The only significant number out for the Canadian market this week came Friday, in the guise of the most recent employment data. The Canadian unemployment rate fell from 9.1% to 9.0%, as 15K new jobs were created. The employment figure of 9.0% was as expected, however the jobs created were below street expectations. As a result, the Canadian bond market outperformed the US market through-out the sell-off.
Over the course of the week's activity both the Canadian and US 30 year bonds sold-off 18 basis points. The Canadian 30 year closed the week at 6.59%, while the US 30 year treasury backed up to a yield of 6.64%. The Canada/US 30 year bond spread has moved back to its low of -5 basis points. (A basis point is 1/100th of a percent.)
The North American equity markets continued to focus on fundamentals, until the end of the week when they traced out the same path as the bond markets. Early in the week, the TSE, the DJIA, the S&P 500, and the Nasdaq combined to set 8 record closes. Cyclicals and financial services stocks performed well until the bond markets turned sour. With an increase in interest rates, those stocks sensitive to such changes were adversely affected. Banks, financial service firms, utilities all suffered as a result of the bond correction.
The sell-off in the equity markets has been referred to as a minor move in an otherwise strong market.

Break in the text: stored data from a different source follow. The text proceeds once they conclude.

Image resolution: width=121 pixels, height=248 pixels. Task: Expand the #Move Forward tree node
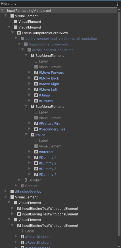click(x=29, y=72)
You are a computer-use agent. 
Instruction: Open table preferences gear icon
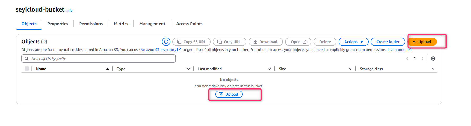tap(433, 59)
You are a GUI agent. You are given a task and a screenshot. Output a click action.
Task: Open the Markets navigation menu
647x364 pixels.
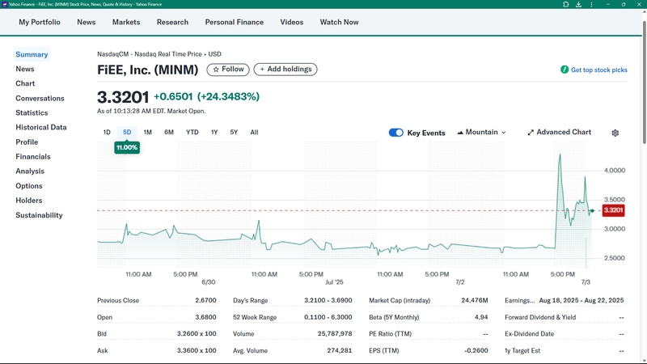126,22
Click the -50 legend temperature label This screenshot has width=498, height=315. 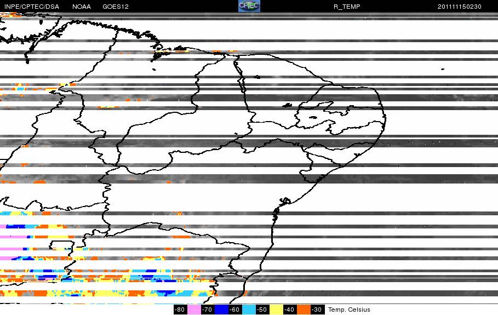click(262, 310)
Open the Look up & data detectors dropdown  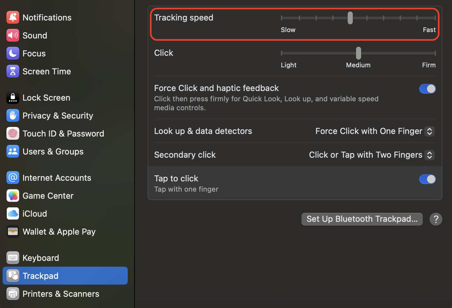[x=429, y=131]
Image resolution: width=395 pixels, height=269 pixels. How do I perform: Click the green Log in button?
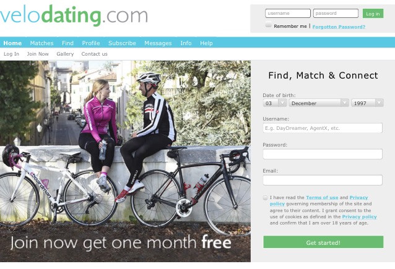[x=373, y=14]
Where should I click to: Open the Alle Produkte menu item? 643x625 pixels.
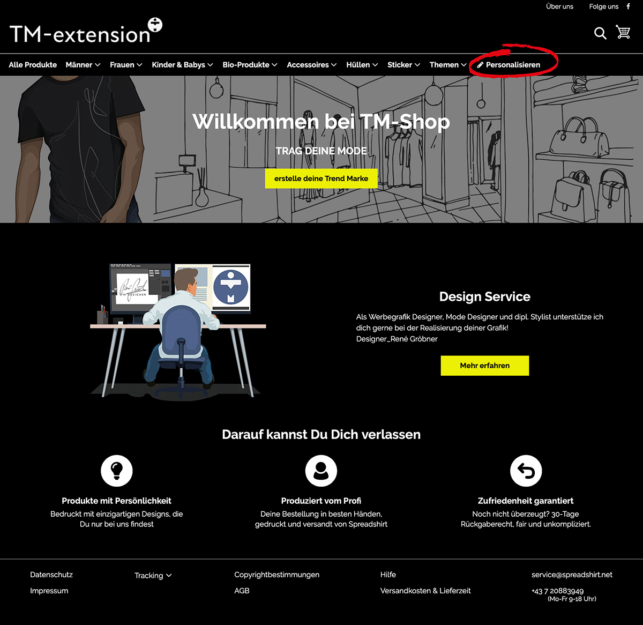click(x=33, y=65)
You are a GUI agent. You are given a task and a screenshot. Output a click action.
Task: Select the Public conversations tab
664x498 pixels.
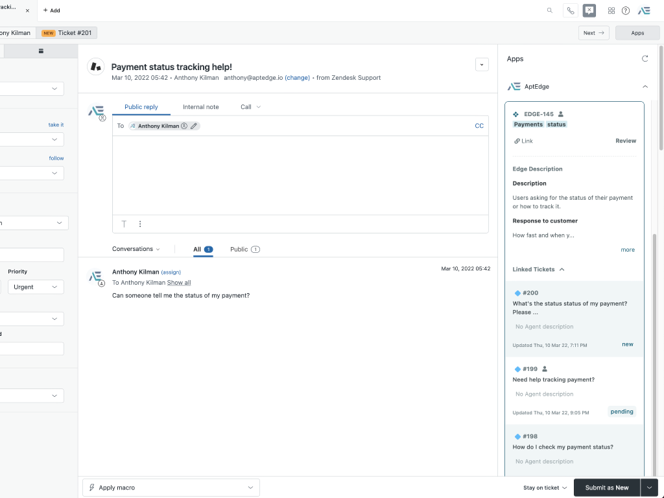pos(244,249)
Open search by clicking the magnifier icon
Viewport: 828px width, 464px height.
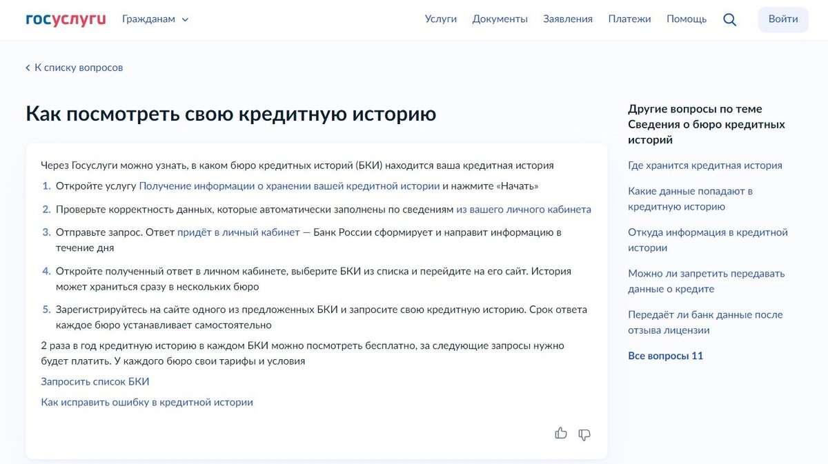coord(729,19)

The TSE was the strong horse of the week, benefitting from good fundamentals early in the week, and a rebound in gold shares as the bond markets dove at the end of the week. On the week the Toronto index managed to hang onto a 21.16 point gain, to close the week at 6872.30. The Dow shed 162.82 points on the week, closing the week below 8100, at 8031.22. Even the tech heavy Nasdaq could not hold onto the good news that Microsoft and Apple Computers will work together as opposed to against one another, closing only 4.19 points to the good, at 1598.52.
The sell-off in the markets this week indicated that the levels that have been attained so far this year may have arrived ahead of were the market should be. For the past couple of weeks the technical indicators have be hinting at the need for a correction in values, particularly in the bond markets. With part of the revaluation out of the way some buyers have stepped into the breach in an attempt to do a little bottom feeding. Next week is a heavy session for economic data, with US productivity, PPI, retail sales, CPI, industrial production and manufacturing and trade inventories. Given the volatility exhibited by the markets this past week, next week could be just as wild a ride if the fundamentals start to line up with the technicals. Good trading.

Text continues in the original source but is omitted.